### [Vorliegender Text]

══════════════════════════════

Zuschrift zum Imperialismus

Carsten Messerschmidt:
Zuschrift zum Imperialismus

Erste Einschätzung des Imperialismus nach dem 11.9. und 31.12.2001 // Partei ergreifen, sich organisieren // Nein zum Raubkriegerischen dEUtschEUROpa-Imperialismus // Ja zum aktiven organisierten Kampf für Sozialismus und Frieden!

Bundeskanzler Schröder schätzte die Weltlage richtig ein, am und nach dem 11. September. Besser gesagt, Schröders Berater schätzten die Weltlage richtig ein. Um noch genauer zu sein, die von den Monopolen inspirierten (und auch bezahlten?) Berater von Schröder taten dies.

Worauf will ich hinaus? Die Bundeswehrmacht ist noch relativ schwach und die US-Militärmacht ist weltweit noch relativ stark. Schröder erklärte uneingeschränkte Solidarität mit dem leitenden Angestellten des US-Imperialismus, dem kleinen Präsidenten Bush. Erstmal, zumal in Deutschland ja noch britische und US-amerikanische Truppen stationiert sind. Und vorläufig, da ja auf ökonomischem Gebiet die kontinentaleuropäischen Monopole den nordamerikanischen Monopolen mit der EURO-Einführung offen den Konkurrenzkrieg um die Vorherrschaft auf den Märkten weltweit angesagt haben.

Aber sind nicht die kontinentaleuropäischen, darunter auch die Monopole Deutschlands, mit den nordamerikanischen Monopolen verflochten? (Da gibt es doch jetzt Daimler-Chrysler) Was haben wir also von diesen zwei zunächst entgegensätzlich scheinenden Tatsachen zu halten? Militärische Unterwürfigkeit und verbale Liebedienerei von Schröder hier. Kampfansage auf geldpolitischem Gebiet dort.

Schröder ist der “Genosse der Bosse”, der leitende Angestellte der Monopole Deutschlands. Ein paar will ich nennen: BMW, VW, Haniel, Allianz, Deutsche Bank, Dresdner Bank, Bertelsmann, Aldi, Conti usw. Hier ergeben sich Fragen: Sind dies deutsche Monopole? Gibt es noch einen deutschen Imperialismus, ein imperialistisches Deutschland? Dazu später mehr, zunächst etwas zu den in der Überschrift genannten Daten, 11.September und EURO-Einführung an Silvester 2001.

══════════════════════════════

### [Gesammelte Daten]
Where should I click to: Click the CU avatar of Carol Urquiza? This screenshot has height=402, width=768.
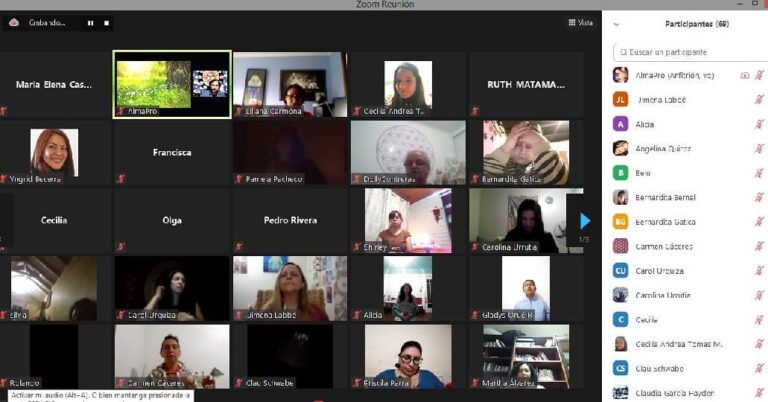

══════════════════════════════

### [Arbeitsanweisungen]
1. Übersetzen Sie diesen Satz aus dem vorliegenden Text ins Englische: „Bundeskanzler Schröder schätzte die Weltlage richtig ein, am und nach dem 11. September.“
2. Führen Sie sämtliche Abschnitte der Unterzeile des vorliegenden Textes auf, die durch doppelte Schrägstriche voneinander getrennt sind.
3. Schreiben Sie aus dem vorliegenden Text den Abschnitt von „Erste Einschätzung des“ bis „Schröder taten dies.“ wortgetreu ab.
Die Daten spielen hierfür keine Rolle.

### [Ergebnisse je Aufgabe]
1. Chancellor Schröder assessed the world situation correctly, on and after September 11.

2.
- Erste Einschätzung des Imperialismus nach dem 11.9. und 31.12.2001
- Partei ergreifen, sich organisieren
- Nein zum Raubkriegerischen dEUtschEUROpa-Imperialismus
- Ja zum aktiven organisierten Kampf für Sozialismus und Frieden!

3.
Erste Einschätzung des Imperialismus nach dem 11.9. und 31.12.2001 // Partei ergreifen, sich organisieren // Nein zum Raubkriegerischen dEUtschEUROpa-Imperialismus // Ja zum aktiven organisierten Kampf für Sozialismus und Frieden!

Bundeskanzler Schröder schätzte die Weltlage richtig ein, am und nach dem 11. September. Besser gesagt, Schröders Berater schätzten die Weltlage richtig ein. Um noch genauer zu sein, die von den Monopolen inspirierten (und auch bezahlten?) Berater von Schröder taten dies.